In the case of United States v. Warren R. Company, 2 Cir., 127 F.2d 134, the court held that the Government’s lien right attached to future rentals, even though under the terms of the lease the rentals were payable to the shareholders instead of the corporation. The Referee undertook to distinguish the Warren Railroad case from the case at bar, on the ground that in the Warren case there was a lease in existence out of which future rentals would be payable, whereas in the instant case Maddas had no property right in future earnings. We cannnot agree with this reasoning. In the Warren Railroad case there was a lease in existence at the time the lien arose, which would probably produce future rentals. In the case at bar, Maddas was an equity-receiver under order of court at the time the lien arose; and there was the same probability that as long as that receivership continued, future earnings would result from the employment of Maddas as such receiver.
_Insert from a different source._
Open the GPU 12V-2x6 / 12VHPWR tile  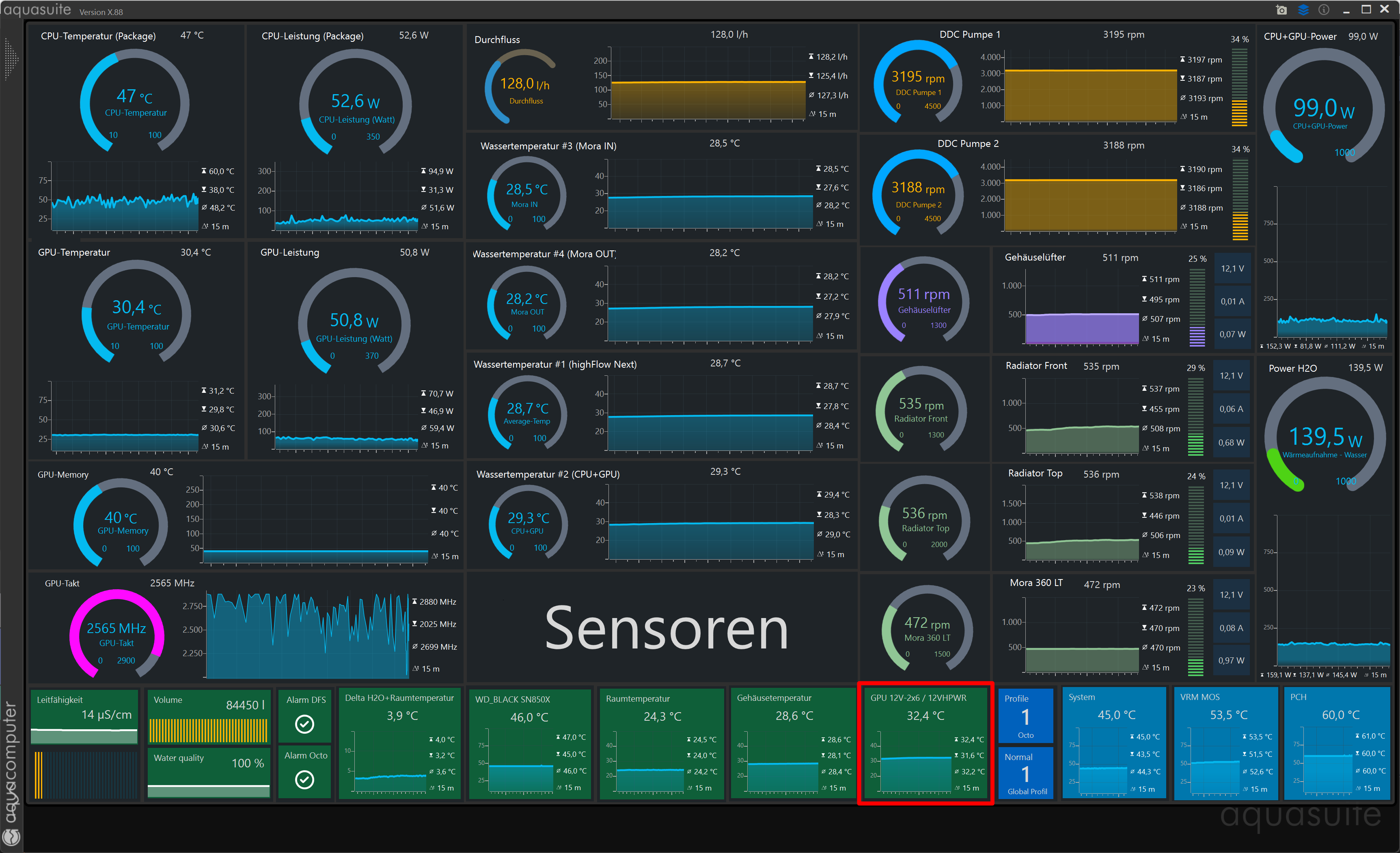925,743
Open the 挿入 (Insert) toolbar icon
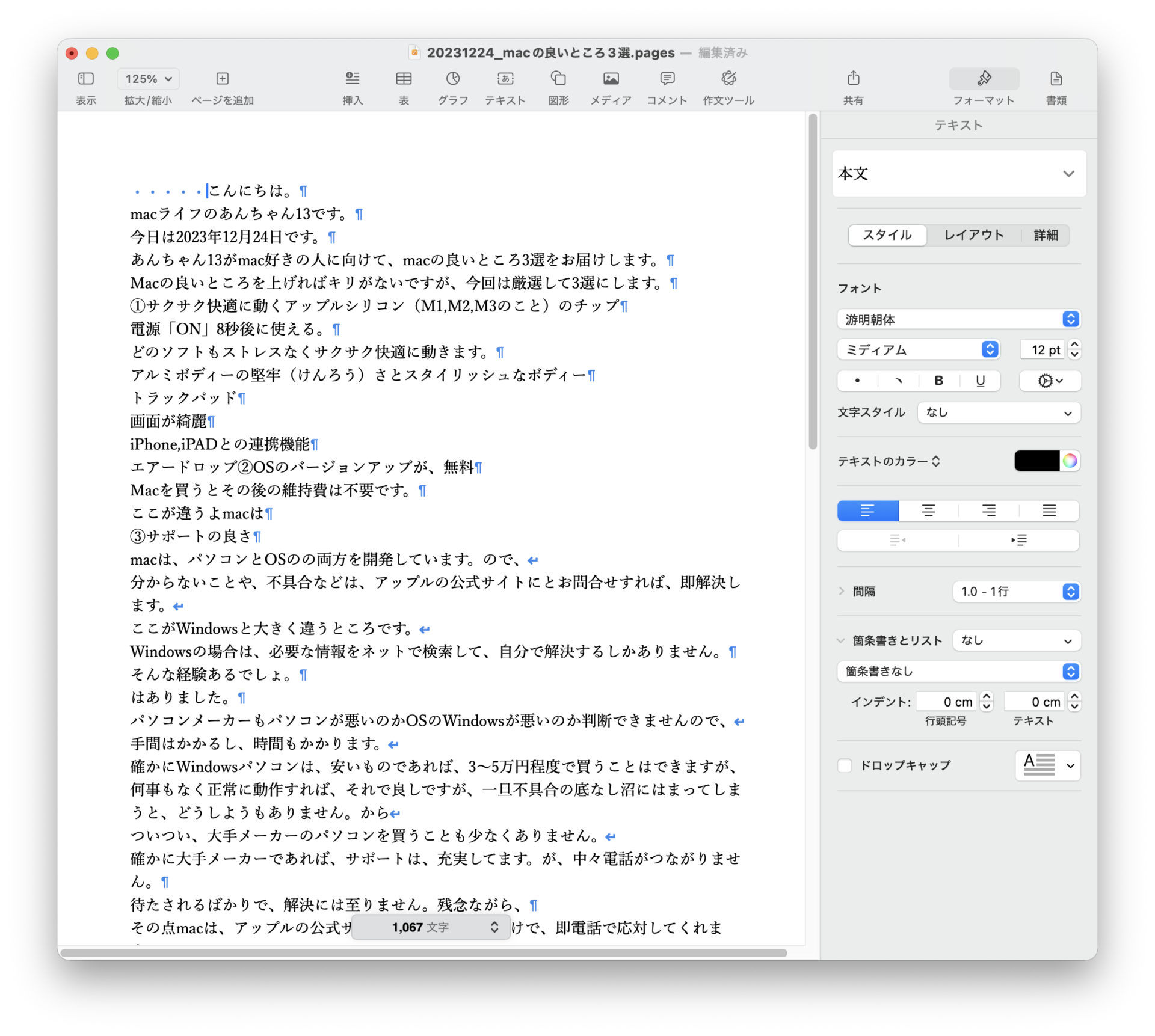Image resolution: width=1155 pixels, height=1036 pixels. [353, 79]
As to the claim of the Glass City Bank, which arose out of an attachment-execution issued out of the Court of Common Pleas of Allegheny County, Pennsylvania, we are of the opinion that the Referee properly disallowed this claim. Maddas’s fees as receiver are exempt from attachment-execution under the provisions of the Pennsylvania Act of April 15, 1845, P.L. 459, 42 Purdon’s Stat. § 886. See Bell v. Roberts, 150 Pa.Super. 469, 28 A.2d 715.

Even if the Glass City Bank were entitled to issue an attachment-execution against Maddas’s salary, its proceedings to that end are of no avail, because it was denied permission by this court to proceed with its attachment-execution.

In addition to all that, the tax liens of the Government are superior to any claim the Glass City Bank might have had, for notices of the Government liens for taxes were filed before the Bank secured its judgment and issued its attachment-execution.

The order of the Referee, so far as it awarded to the First National Bank of Greensburg any part of the fund in controversy, is reversed; and the entire fund will be ordered paid to the Collector of Internal Revenue. The Referee’s order denying the claim of the Glass City Bank will be affirmed.

An order in accordance with this opinion may be submitted on notice to opposing counsel.